We compared the hematologic and clinical features of patients who were classified according to mutation status (Table 1), with the exception of 2 ET patients who harbored concurrent JAK2 and MPL or CALR mutations (see above). In the ET patients, compared with the JAK2V617F mutation, the presence of the CALR or MPL mutation was associated with lower leukocyte and higher platelet counts (Table 1). The CALR mutation was also associated with a lower red blood cell count. These hematologic features are consistent with the features reported for different ethnic groups.52 We observed a trend of male dominance among the ET patients with CALR mutations (male to female ratio 13:8) compared with the patients with JAK2 mutations (male to female ratio 24:35), which is consistent with findings in Caucasian cohorts but inconsistent with findings in a Chinese cohort.4
We determined that the triple-negative ET patients (mean age 45.0 years old) were strikingly younger than the patients with other genotypes (Table 1 and Figure 1B). Adjusted P values for multiple comparisons of ages between triple-negative and other genotypes such as mutated JAK2, CALR, or MPL by Tukey-Kramer test were <0.001, 0.015, and 0.037, respectively. The mean age of the triple-negative ET patients exhibited a wide variation between the cohorts, ranging from 42 to 53 years.53 The difference in age between the triple-negative patients and patients with other genotypes was more than 14 years, which was only observed in our cohort. In other cohorts, the difference in the ages of the triple-negative patients with the youngest age and patients with other genotypes with the second youngest age was, at most, five years.15 Despite a lack of known clonal gene mutations, the triple-negative patients’ bone marrow biopsies indicated apparent proliferation of megakaryocytes with a large and mature morphology, and their clinical characteristics corresponded to the WHO 2008 criteria for ET. Although it was a small cohort, we observed a very similar phenomenon in PMF patients; the difference in the ages of the triple-negative patients and patients with other genotypes was more than ten years (Table 1). Patients exhibiting myelofibrosis with no clonal mutations (“triple-negative”) were diagnosed as PMF by excluding other diseases such as myelodysplasia through confirming no dysplasia in erythroid and/or myeloid lineages on bone marrow biopsy, chronic myeloid leukemia through defining Bcr-Abl negativity by FISH or PCR, and other diseases including autoimmune disorders through examining clinical records. This finding suggests that triple-negative ET and PMF patients in Japan have a distinct genetic background that facilitates the acceleration of disease onset compared with the Caucasian population.
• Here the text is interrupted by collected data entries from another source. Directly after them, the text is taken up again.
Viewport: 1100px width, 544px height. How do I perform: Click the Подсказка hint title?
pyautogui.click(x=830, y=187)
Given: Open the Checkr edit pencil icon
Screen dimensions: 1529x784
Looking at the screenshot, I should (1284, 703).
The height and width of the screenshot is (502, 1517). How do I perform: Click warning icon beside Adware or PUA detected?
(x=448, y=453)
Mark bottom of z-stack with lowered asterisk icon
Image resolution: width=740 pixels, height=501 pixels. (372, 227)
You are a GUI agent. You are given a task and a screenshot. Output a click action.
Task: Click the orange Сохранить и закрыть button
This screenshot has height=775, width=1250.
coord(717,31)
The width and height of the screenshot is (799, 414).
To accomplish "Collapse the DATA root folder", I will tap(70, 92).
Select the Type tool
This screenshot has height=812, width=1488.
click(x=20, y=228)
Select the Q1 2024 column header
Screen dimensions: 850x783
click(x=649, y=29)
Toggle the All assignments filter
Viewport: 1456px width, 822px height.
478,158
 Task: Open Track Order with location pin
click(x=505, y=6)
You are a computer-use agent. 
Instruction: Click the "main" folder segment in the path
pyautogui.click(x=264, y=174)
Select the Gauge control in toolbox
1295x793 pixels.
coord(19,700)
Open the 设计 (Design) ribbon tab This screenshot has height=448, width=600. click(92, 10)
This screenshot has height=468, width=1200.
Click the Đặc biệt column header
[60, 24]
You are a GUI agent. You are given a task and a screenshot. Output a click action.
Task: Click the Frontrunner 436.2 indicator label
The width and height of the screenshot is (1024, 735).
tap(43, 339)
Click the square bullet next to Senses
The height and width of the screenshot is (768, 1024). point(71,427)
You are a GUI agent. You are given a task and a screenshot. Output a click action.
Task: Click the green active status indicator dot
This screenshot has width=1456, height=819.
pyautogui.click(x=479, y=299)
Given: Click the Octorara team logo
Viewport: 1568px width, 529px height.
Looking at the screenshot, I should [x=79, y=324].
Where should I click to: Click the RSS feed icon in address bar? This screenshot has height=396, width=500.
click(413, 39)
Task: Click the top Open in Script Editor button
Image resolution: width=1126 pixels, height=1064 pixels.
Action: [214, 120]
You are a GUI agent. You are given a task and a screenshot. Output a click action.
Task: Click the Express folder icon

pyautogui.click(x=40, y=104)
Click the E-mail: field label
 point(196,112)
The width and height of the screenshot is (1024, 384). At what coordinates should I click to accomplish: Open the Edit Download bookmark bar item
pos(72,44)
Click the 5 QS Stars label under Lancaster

In summary, we have shown that the mutation profile of our Japanese cohort of ET and PMF patients is comparable to that of Caucasian cohorts. However, the frequency of the MPL mutation differs between Asian populations, as demonstrated by the differences found between our cohort and a Chinese cohort. We identified four novel CALR mutations, all of which generate an altered C-terminus sequence that is commonly observed in patients with other CALR mutations, which implies that they are genuine mutations. The triple-negative ET and PMF patients were significantly younger than the patients with other genotypes in our cohort. The magnitude of this difference in Japan is much larger than that in other cohorts, which implies the presence of ethnic differences in ET and PMF development in triple-negative cases. Further genetic analysis would help clarify the genetic factors associated with ET development other than JAK2, MPL, and CALR mutations.